Everyone is capable of being persuaded to do something that we did not want to do, and that susceptibility is what mind-control groups use to incrementally take over people’s lives. Mind- control and cult-like activities do not start with something dramatic like the tragedy at Jonestown but with incremental efforts to control people’s thoughts and lives little by little.
New students and others experiencing major life transitions are often especially susceptible to mind-control groups, which often seem extremely friendly, provide many opportunities for community, and seem to create stability in a time of change. For that reason, these groups often try to recruit people in times of transition. However, unlike healthy spiritual and ethical communities, these groups do not ultimately support students’ intellectual freedom and academic success, physical and mental health, and positive relationships with family and friends as part of a healthy, balanced life.

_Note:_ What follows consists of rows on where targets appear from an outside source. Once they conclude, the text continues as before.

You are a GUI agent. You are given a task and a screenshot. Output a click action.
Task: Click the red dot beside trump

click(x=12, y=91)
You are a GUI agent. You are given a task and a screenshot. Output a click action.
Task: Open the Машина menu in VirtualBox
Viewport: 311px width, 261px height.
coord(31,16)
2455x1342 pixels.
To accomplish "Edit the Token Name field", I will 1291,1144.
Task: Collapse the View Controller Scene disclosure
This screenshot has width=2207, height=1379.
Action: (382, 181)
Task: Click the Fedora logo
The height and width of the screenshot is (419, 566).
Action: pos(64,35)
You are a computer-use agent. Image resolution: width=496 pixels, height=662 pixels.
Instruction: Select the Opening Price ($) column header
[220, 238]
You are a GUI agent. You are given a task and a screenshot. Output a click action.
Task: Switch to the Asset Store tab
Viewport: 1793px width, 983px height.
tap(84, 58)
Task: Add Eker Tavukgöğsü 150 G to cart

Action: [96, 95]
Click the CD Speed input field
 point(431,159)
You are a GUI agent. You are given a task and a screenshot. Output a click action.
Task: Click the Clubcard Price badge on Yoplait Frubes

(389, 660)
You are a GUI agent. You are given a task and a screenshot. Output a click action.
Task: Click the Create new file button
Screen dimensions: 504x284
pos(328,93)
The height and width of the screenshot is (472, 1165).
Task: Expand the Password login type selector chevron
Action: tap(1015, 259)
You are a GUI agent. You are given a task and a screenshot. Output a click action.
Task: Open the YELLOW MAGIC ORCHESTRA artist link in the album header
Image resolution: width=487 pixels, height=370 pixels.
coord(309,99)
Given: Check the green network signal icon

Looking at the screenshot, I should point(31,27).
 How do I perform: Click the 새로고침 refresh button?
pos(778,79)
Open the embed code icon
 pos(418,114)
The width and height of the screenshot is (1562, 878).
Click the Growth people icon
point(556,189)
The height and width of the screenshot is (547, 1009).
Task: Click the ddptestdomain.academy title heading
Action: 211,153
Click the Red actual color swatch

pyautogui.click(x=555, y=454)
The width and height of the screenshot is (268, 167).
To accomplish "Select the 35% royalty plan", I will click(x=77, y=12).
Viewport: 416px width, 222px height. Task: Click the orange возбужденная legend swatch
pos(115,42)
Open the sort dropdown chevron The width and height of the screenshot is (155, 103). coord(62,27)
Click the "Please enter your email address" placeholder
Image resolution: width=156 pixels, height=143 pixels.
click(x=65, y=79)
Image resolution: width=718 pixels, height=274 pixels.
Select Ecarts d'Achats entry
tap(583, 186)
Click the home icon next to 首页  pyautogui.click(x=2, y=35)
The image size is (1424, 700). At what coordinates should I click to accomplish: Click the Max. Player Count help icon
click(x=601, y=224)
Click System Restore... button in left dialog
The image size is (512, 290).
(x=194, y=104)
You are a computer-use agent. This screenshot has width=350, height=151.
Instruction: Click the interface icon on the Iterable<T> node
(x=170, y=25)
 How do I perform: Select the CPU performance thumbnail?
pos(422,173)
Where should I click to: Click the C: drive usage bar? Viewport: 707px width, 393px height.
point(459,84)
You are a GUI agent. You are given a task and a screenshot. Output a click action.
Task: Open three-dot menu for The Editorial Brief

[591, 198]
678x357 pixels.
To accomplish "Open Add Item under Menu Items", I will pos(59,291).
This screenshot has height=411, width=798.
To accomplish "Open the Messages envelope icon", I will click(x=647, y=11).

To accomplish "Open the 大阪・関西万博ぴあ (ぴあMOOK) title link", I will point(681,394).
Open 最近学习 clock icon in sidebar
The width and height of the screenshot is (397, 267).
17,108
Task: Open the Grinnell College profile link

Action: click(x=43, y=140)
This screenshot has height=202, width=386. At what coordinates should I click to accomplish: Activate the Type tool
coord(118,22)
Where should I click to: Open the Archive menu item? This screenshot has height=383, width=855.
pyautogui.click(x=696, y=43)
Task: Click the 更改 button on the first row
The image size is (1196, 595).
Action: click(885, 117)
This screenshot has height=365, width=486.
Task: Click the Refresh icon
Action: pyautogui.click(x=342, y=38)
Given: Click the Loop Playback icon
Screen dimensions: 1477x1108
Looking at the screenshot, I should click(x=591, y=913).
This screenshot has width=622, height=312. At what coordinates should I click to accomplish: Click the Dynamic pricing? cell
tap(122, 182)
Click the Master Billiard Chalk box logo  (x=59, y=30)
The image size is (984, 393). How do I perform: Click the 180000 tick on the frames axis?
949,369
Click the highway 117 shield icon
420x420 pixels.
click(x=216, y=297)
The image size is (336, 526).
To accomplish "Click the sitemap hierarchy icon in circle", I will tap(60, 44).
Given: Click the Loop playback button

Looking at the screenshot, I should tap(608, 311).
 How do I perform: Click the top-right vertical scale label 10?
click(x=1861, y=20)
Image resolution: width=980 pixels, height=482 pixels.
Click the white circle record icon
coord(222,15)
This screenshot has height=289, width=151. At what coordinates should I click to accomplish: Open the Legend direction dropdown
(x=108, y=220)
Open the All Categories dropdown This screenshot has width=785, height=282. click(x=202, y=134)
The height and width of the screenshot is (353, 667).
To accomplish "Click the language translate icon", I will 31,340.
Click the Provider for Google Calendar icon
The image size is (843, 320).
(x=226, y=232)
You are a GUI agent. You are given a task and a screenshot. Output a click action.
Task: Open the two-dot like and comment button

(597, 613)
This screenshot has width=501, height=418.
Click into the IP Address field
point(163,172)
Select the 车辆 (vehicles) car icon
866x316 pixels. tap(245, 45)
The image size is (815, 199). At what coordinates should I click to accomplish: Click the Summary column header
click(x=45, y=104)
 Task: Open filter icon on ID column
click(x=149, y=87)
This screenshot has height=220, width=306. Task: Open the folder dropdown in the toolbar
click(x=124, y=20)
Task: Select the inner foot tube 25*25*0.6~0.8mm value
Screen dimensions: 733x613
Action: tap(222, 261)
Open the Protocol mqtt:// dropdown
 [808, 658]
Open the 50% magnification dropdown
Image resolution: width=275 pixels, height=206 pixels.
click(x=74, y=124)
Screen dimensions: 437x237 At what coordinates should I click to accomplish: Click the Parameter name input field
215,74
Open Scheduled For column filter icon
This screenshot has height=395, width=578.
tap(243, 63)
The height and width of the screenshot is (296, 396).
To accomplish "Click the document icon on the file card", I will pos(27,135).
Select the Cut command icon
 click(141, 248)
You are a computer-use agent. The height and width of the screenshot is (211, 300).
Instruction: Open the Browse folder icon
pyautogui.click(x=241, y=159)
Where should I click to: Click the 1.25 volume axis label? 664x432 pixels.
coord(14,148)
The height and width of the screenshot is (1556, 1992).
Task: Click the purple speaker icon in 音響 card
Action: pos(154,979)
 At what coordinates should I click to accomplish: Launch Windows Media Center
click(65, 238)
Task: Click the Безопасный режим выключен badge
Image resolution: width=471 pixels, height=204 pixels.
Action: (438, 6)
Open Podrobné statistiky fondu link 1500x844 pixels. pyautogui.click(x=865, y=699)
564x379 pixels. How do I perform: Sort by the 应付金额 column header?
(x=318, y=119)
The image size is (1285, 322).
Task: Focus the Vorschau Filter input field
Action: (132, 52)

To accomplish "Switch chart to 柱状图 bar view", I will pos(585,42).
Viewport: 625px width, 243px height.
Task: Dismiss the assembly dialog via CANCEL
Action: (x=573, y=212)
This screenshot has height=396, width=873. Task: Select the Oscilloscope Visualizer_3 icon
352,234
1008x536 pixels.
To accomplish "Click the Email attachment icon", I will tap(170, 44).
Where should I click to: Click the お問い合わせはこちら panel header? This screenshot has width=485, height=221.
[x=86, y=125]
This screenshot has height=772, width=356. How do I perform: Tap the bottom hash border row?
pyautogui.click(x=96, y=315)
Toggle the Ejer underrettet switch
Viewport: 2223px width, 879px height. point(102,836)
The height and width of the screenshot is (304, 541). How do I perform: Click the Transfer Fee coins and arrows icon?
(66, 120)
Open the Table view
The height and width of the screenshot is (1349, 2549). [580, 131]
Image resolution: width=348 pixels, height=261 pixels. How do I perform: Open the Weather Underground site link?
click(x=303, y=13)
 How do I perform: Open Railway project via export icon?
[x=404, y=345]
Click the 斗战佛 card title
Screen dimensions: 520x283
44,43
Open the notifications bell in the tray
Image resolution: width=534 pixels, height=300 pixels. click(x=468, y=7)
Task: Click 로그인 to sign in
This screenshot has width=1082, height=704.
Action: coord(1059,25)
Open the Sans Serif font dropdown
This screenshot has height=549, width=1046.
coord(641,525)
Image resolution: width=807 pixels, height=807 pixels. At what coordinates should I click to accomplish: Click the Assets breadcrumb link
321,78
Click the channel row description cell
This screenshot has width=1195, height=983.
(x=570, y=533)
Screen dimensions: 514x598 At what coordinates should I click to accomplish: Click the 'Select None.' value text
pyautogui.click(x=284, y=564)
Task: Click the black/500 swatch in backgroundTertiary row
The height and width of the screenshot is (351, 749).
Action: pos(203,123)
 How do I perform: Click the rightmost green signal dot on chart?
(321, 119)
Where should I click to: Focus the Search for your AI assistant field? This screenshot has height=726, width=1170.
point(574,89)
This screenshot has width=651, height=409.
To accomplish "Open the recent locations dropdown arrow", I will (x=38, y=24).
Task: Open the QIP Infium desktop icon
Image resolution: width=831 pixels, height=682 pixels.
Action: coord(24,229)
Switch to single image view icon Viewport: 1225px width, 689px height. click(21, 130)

Pursuant to Trinity College’s Policy Statement on Discrimination, General Harassment and Abuse (see, Student Handbook), mind-control groups are contrary to the College’s mission and thus are not welcome at Trinity College. This information is provided to help you avoid these groups and to connect with Trinity’s many healthy spiritual and other campus communities. Trinity College’s policies for recognized religious and spiritual communities prohibit behaviors such as deceptiveness, proselytizing (outreach that involves pressure or exploits vulnerabilities), and harassment. Therefore, we strongly encourage students to begin their exploration for religious and spiritual communities with those listed on the Trinity College Office of Spiritual and Religious Life (OSRL) website. For your protection and that of all members of the Trinity College community, if you believe you have encountered a mind-control group on campus, or have questions about whether a group is a mind-control group, please contact Trinity College OSRL at 860-297-2013. It is better to err on the side of caution. Information shared will be kept confidential.
Mind-control groups can be hard to recognize at first, and there is a spectrum in the aggressiveness of these groups’ tactics. Some mind-control groups seem to share some of the beliefs or features of mainstream religious groups—the issue is not their beliefs per se, but their emotionally abusive and destructive practices. These groups seek to create an all-or-nothing reality and a situation in which people are totally dependent on the group—spiritually, socially, romantically, financially, and in every way. In the United States today, there are an estimated 5,000 mind-control and cult-like groups.